The basic goals are: To determine the mechanism(s) by which a drag-reducing additive modifies the turbulent momentum transport near a wall; and to develop optimal methods for injecting these additives into wall flows. The structural characteristics of channel flows well downstream of the additive injectors were deduced from two-component laser velocimeter measurements while a mixing length model was developed to predict the wall shear stress of water flows with additive injection. A three beam, two-color laser velocimeter was used to measure simultaneously the velocity components parallel and normal to the wall between the channel centerline and y+ approx. 11 for three channel flows. The baseline case was a fully developed water flow; the second a well mixed drag-reducing flow whose Reynolds number matched that of the water flow; a third was a well mixed drag-reducing flow whose wall shear stress matched that of the water flow. Profiles of the mean and root-mean-square velocities confirmed that the additives modify the buffer region of the flow.

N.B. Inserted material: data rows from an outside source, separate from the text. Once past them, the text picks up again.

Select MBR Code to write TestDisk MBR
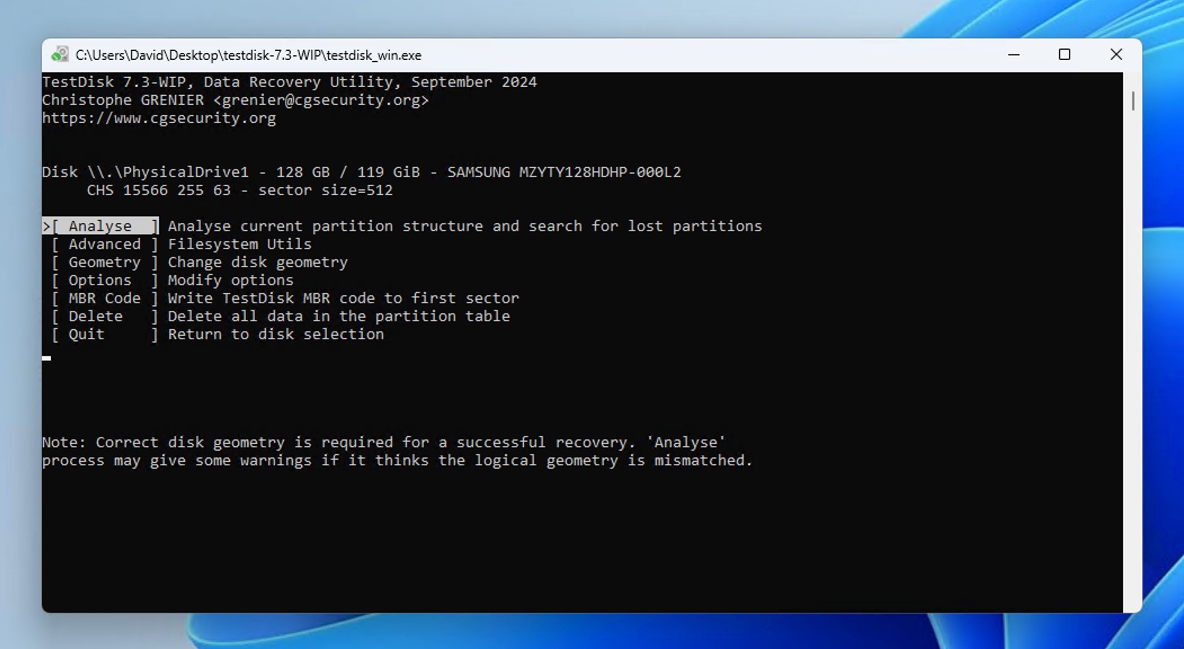This screenshot has width=1184, height=649. [105, 297]
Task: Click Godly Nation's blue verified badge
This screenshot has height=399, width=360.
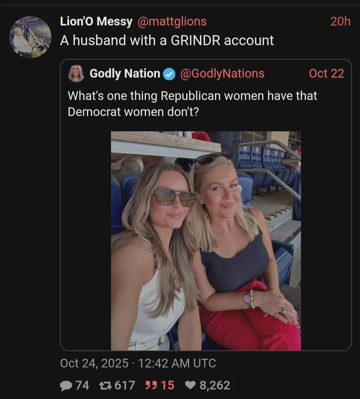Action: tap(170, 74)
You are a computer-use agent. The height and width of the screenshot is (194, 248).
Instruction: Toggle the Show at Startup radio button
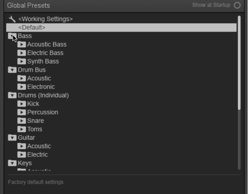tap(237, 5)
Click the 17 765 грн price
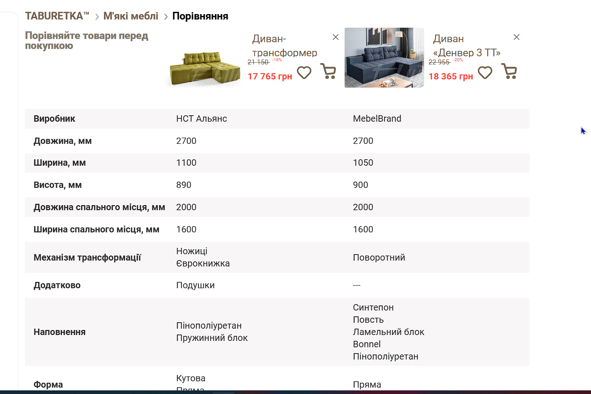The width and height of the screenshot is (591, 394). point(270,76)
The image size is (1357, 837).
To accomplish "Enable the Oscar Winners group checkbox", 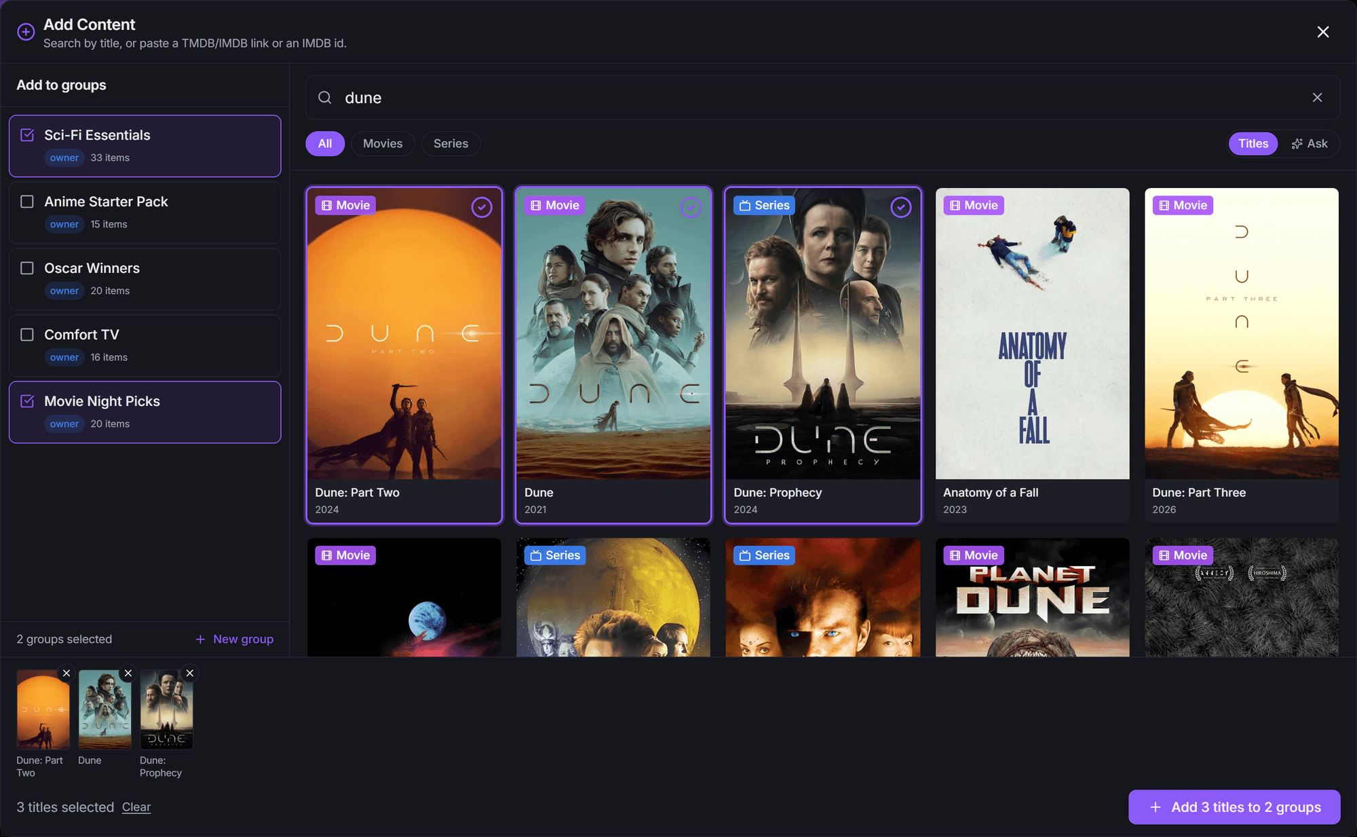I will pos(27,268).
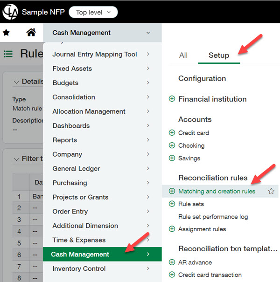
Task: Click the favorites star icon in the top bar
Action: [7, 33]
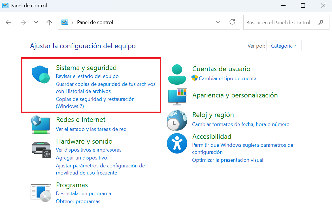Click the Redes e Internet globe icon

click(x=41, y=125)
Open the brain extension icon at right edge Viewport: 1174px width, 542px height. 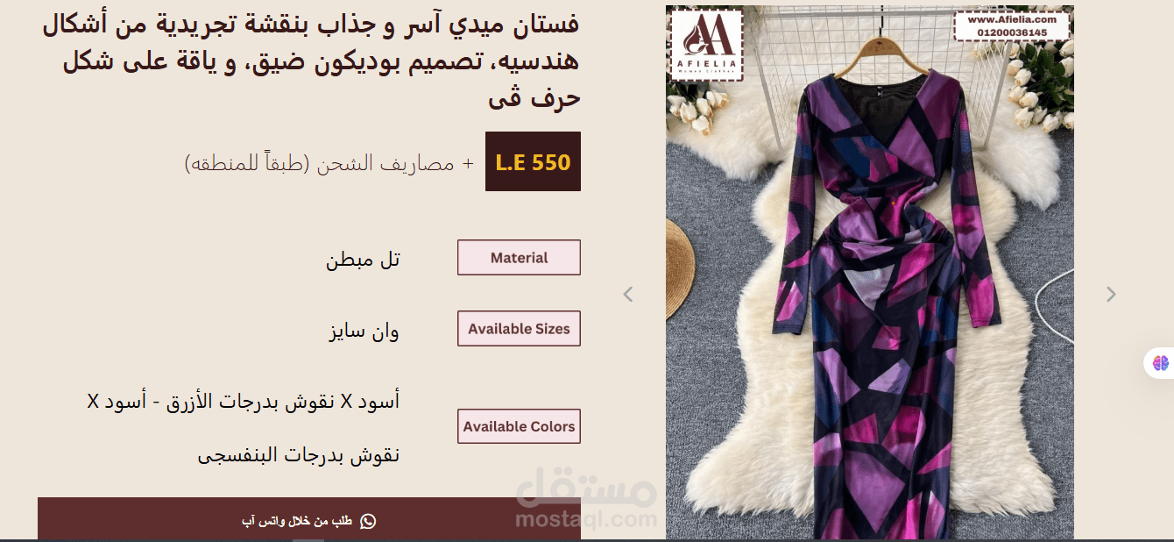[x=1161, y=363]
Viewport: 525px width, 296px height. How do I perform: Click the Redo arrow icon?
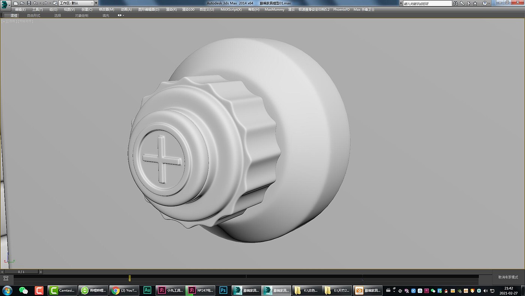[45, 3]
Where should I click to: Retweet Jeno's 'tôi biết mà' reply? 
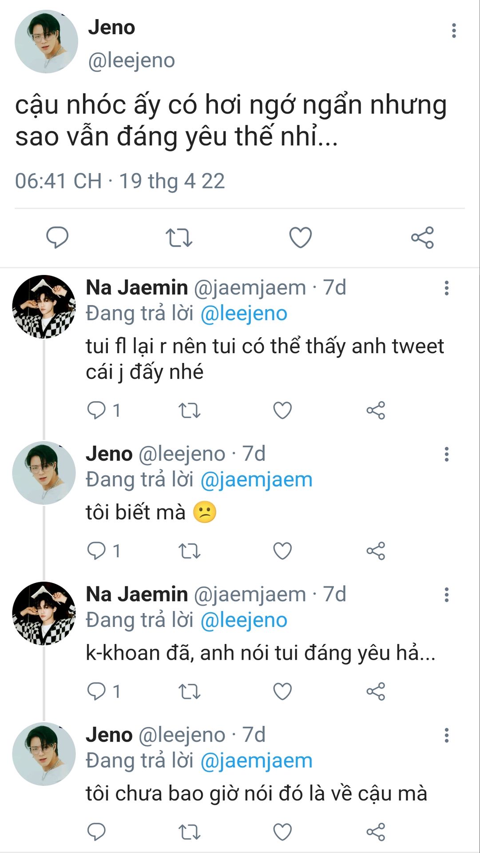189,551
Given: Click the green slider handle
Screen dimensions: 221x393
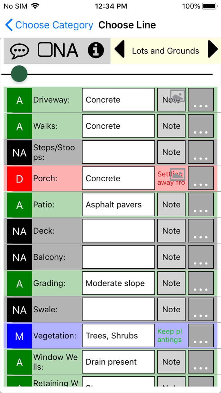Looking at the screenshot, I should point(19,74).
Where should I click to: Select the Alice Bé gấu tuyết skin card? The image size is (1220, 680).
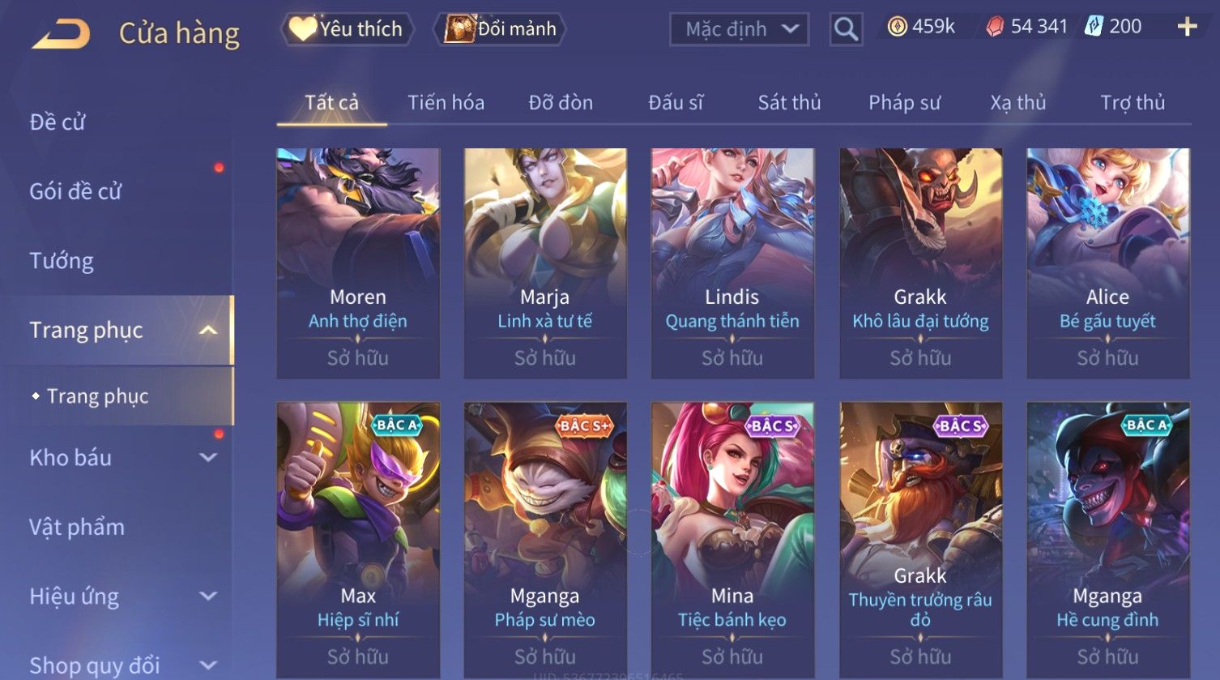click(x=1108, y=263)
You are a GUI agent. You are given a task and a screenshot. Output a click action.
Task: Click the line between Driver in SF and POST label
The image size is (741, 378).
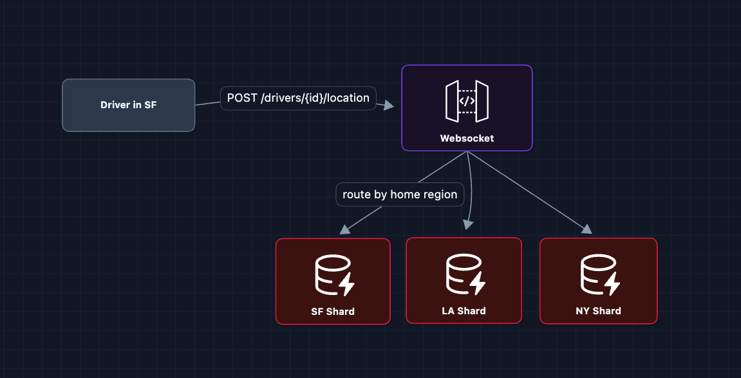[207, 103]
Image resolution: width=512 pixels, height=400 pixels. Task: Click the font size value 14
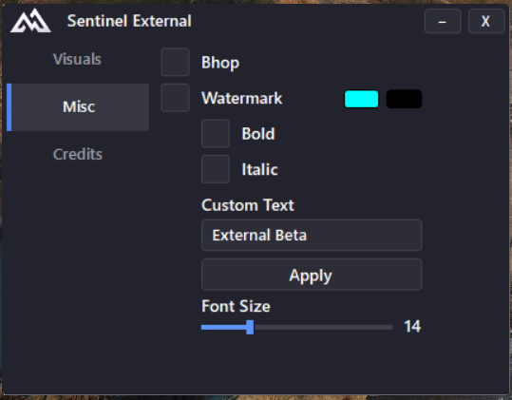(x=412, y=327)
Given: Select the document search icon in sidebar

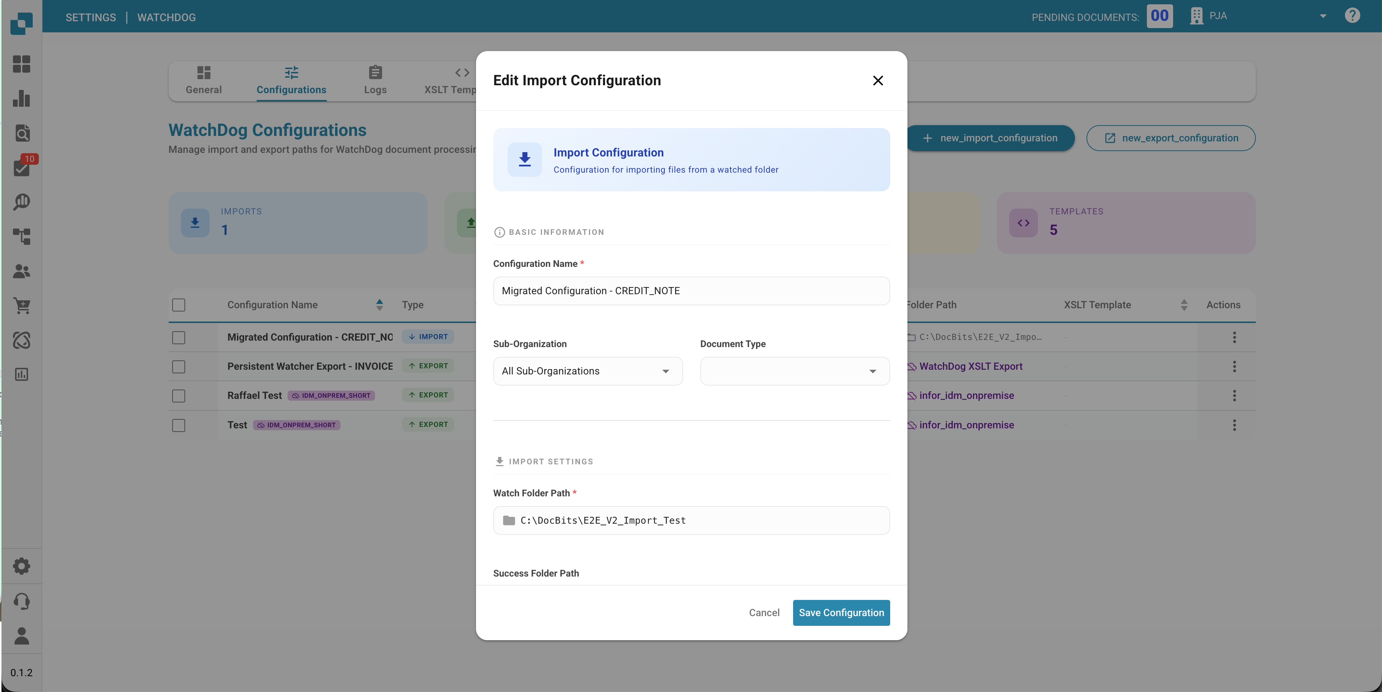Looking at the screenshot, I should coord(21,133).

The major influence occurred through damping of the fluctuations of the normal velocity component. Eulerian 'burst' detectors were developed by extensions of the quadrant two, VITA and u-level detection methods. When properly extended all three methods yielded an average time between bursts that agreed with previous flow visualization results. In these very dilute drag-reducing flows, the average time between burst increased the same amount as the streak spacing.